▸ **Work request**:
Within the records below, reproduce without change the lines from the line that has "Maid (40, 1557)" through the line that has "() (693, 21)", and only those.

Dataset items:
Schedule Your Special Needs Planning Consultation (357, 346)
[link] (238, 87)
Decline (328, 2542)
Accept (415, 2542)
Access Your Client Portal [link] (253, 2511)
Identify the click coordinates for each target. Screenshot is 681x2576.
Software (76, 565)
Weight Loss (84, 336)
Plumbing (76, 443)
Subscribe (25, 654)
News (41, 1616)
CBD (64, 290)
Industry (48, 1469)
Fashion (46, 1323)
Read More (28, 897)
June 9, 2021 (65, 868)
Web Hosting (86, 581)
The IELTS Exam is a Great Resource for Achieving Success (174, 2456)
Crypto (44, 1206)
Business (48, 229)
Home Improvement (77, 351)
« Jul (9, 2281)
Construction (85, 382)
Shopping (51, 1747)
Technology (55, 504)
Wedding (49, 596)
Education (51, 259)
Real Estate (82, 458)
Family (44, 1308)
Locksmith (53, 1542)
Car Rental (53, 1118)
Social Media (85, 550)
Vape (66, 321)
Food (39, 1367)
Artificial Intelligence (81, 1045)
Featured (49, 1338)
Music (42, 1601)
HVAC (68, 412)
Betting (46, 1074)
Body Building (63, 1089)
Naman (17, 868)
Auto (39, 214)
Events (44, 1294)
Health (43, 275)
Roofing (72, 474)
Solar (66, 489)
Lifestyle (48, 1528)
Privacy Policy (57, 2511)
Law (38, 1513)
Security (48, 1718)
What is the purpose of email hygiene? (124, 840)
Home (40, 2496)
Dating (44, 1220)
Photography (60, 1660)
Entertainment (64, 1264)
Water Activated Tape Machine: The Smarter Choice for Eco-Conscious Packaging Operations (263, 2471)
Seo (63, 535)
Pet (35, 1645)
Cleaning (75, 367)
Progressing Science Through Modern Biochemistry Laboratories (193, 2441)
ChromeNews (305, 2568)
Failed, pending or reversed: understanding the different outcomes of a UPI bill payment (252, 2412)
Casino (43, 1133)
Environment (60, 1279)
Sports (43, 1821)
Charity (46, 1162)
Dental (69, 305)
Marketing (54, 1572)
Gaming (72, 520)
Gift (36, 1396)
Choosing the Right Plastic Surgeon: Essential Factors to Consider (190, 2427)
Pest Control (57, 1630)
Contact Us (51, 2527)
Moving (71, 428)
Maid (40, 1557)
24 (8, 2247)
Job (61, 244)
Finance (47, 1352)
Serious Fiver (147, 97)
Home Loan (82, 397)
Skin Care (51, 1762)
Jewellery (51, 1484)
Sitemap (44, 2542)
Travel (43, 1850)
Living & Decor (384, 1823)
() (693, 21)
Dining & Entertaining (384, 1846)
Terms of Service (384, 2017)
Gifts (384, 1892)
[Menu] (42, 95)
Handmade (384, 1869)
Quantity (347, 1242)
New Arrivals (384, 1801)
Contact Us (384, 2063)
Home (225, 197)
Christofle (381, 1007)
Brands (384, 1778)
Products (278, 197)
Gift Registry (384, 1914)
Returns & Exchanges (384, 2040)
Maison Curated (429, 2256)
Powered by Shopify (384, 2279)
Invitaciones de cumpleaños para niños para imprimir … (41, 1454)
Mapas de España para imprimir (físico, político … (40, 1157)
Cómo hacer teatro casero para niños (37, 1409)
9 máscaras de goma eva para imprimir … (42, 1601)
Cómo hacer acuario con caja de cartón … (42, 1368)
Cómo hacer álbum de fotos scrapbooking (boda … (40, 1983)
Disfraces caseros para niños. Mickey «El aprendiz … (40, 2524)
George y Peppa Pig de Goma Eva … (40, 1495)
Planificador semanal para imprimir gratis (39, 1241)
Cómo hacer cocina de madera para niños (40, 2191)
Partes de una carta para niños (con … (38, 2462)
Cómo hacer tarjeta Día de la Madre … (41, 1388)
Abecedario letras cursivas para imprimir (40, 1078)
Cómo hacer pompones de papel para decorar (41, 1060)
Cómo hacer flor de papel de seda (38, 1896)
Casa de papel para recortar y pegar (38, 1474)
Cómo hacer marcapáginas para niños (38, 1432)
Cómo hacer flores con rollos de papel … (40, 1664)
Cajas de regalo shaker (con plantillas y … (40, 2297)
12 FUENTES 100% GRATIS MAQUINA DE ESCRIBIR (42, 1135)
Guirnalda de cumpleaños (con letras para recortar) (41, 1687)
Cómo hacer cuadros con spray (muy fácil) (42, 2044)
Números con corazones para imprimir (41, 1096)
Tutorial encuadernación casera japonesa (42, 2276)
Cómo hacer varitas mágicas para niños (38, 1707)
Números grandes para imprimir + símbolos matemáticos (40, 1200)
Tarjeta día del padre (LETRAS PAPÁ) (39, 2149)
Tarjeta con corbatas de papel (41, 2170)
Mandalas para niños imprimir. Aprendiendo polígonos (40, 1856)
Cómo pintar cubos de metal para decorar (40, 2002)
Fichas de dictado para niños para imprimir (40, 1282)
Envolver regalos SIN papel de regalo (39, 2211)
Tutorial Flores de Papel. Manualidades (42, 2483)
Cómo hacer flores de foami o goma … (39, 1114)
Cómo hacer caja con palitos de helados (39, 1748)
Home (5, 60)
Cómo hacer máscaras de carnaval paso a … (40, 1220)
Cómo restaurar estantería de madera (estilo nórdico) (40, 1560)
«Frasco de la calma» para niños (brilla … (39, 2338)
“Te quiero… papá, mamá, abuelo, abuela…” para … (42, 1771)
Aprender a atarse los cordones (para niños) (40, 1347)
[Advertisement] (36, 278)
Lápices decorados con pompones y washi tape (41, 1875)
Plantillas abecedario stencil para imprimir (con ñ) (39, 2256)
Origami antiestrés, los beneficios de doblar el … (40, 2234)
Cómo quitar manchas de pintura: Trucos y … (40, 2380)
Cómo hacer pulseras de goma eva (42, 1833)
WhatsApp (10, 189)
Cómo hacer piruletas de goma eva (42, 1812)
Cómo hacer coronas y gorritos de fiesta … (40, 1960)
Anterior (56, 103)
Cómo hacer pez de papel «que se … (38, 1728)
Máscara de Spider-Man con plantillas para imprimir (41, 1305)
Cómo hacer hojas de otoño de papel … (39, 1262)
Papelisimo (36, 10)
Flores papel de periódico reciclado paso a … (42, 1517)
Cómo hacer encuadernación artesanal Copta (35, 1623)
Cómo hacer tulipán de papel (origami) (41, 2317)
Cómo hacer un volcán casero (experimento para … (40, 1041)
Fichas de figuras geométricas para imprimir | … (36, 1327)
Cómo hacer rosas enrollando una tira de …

▸ **Solution to this problem**:
Maid (40, 1557)
24 (8, 2247)
Job (61, 244)
Finance (47, 1352)
Serious Fiver (147, 97)
Home Loan (82, 397)
Skin Care (51, 1762)
Jewellery (51, 1484)
Sitemap (44, 2542)
Travel (43, 1850)
Living & Decor (384, 1823)
() (693, 21)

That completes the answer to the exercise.